ACT dimer and L-Phe binding sites. (A) The ACT dimer of Sa-PDT in an open conformation. The L-Phe binding pockets are located at the dimer interface. There is no interaction between the two β-sheets of the ACT domains and it creates two L-Phe binding pockets at the interface of the two ACT domains. Some residues contributing these pockets are drawn in ball-and-stick form. (B) The electrostatic potential surface representations of the Sa-PDT ACT dimer, showing the helical array on the ACT domains. The openings of two symmetric pockets for postential L-Phe binding are indicated. (C) The ACT dimer of Ct-PDT, showing a closed conformation with two L-Phe amino acids bound.
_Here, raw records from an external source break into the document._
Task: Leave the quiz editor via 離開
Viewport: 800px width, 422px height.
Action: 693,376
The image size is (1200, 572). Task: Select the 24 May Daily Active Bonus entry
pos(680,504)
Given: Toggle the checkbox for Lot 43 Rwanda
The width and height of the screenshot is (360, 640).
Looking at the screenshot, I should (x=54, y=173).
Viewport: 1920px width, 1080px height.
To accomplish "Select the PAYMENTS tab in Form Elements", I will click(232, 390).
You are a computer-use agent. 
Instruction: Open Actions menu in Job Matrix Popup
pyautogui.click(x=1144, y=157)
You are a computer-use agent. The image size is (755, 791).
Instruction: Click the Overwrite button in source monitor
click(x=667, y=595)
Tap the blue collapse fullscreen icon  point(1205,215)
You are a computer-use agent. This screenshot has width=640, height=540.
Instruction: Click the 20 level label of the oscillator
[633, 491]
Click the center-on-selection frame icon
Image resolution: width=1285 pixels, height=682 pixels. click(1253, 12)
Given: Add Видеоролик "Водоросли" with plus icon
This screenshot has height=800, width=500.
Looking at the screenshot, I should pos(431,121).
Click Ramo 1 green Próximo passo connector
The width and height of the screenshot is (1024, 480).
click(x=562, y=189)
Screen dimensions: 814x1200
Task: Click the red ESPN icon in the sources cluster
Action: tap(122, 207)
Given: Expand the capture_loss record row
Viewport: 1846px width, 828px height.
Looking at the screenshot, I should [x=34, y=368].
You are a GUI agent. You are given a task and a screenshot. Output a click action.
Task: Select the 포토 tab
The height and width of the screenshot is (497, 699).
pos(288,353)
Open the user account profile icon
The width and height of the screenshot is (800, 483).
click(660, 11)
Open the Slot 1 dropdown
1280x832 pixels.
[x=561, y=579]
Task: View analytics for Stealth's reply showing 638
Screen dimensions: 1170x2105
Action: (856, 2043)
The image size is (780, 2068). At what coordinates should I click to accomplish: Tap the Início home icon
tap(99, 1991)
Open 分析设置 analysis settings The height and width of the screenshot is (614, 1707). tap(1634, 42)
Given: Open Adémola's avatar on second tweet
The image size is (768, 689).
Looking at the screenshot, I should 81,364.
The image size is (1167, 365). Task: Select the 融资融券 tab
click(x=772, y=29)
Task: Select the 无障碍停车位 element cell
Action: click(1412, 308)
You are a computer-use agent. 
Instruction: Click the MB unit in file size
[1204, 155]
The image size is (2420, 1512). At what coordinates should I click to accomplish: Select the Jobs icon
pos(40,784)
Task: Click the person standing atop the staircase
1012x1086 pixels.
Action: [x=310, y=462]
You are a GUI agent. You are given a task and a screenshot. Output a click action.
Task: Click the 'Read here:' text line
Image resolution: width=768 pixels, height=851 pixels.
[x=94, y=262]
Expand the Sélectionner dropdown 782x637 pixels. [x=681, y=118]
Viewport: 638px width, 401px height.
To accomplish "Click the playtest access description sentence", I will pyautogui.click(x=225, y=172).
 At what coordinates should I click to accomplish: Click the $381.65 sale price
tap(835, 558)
The two 4-strand β-sheets are closed up to form an 8-strand super β-sheet. The two L-Phe effectors reside in the pockets between the helical array and the 8-strand super β-sheet. The insert shows one L-Phe in a 2Fo-Fc omit map (blue) contoured at a 1.0σ level and a Fo-Fc omit map (red) contoured at a 2.0σ level. (D) The electrostatic potential surface representation of the Ct-PDT ACT dimer, showing no openings behind the helical array on the ACT domains. The residues R221 and E264 that form a total of four salt-bridges between two dimers are labeled. (E) The stereo-view of one L-Phe binding site. The residues directly involved in the interactions to the L-Phe are drawn in ball-and-stick form. The interactions are both from ACT domains of the ACT dimer, colored in green and purple, respectively. Hydrogen bonds to L-Phe are drawn in magenta dash lines. Figures 5B and D and other electrostatic potential surface representation figures in the paper were prepared using the program GRASP (Nicholls et al., 1991). The insert of Figure 5C was prepared with the program PyMOL (http://www.pymoL.org).

Figure 6

PDT domain dimer and catalytic sites (A) The electrostatic potential surface representations of a PDT domain dimer of Sa-PDT, showing the central opening to the extended catalytic site. The residue E58 under the opening and the residue D126 at the entrance of the opening are labeled. Figure 6A and Figure 5B are related by approximately 180º rotation. (B) The extended catalytic site of the Sa-PDT domain dimer. The dimer integrates two individual catalytic sites represented by the residues T168 and F170 from TRF triplet. Between two active sites, there is a ridge formed by two β3-α3 loops. The residues N55 and N166 form a hydrogen bond. The linkers between the two PDT subdomains were drawn in green. (C) The electrostatic potential surface representations of the PDT domain dimer of Ct-PDT. Figure 6C and Figure 5D are related by approximately 180º rotation. The two PDTb subdomains push toward each other, closing up the central opening (Figure 6A) while the two PDTa subdomains pull away from each other. (D) The extended catalytic site of the Ct-PDT. It shows the flattening of the ridge between two active sites observed in a native Sa-PDT structure (Figure 6B). The β3-α3 loop in Sa-PDT forms a short strand (β3’). The two active sites represented by the residues T171 and F173 that form the catalytic triplet (TRF) are widely open to each other. The highly conserved residue N53 moves its sidechain upward, forming a hydrogen bond with the catalytic residue T171.

Figure 7

A schematic drawing of the allosteric regulation mechanism of PDT by its effector and the conformational changes to PDT domains.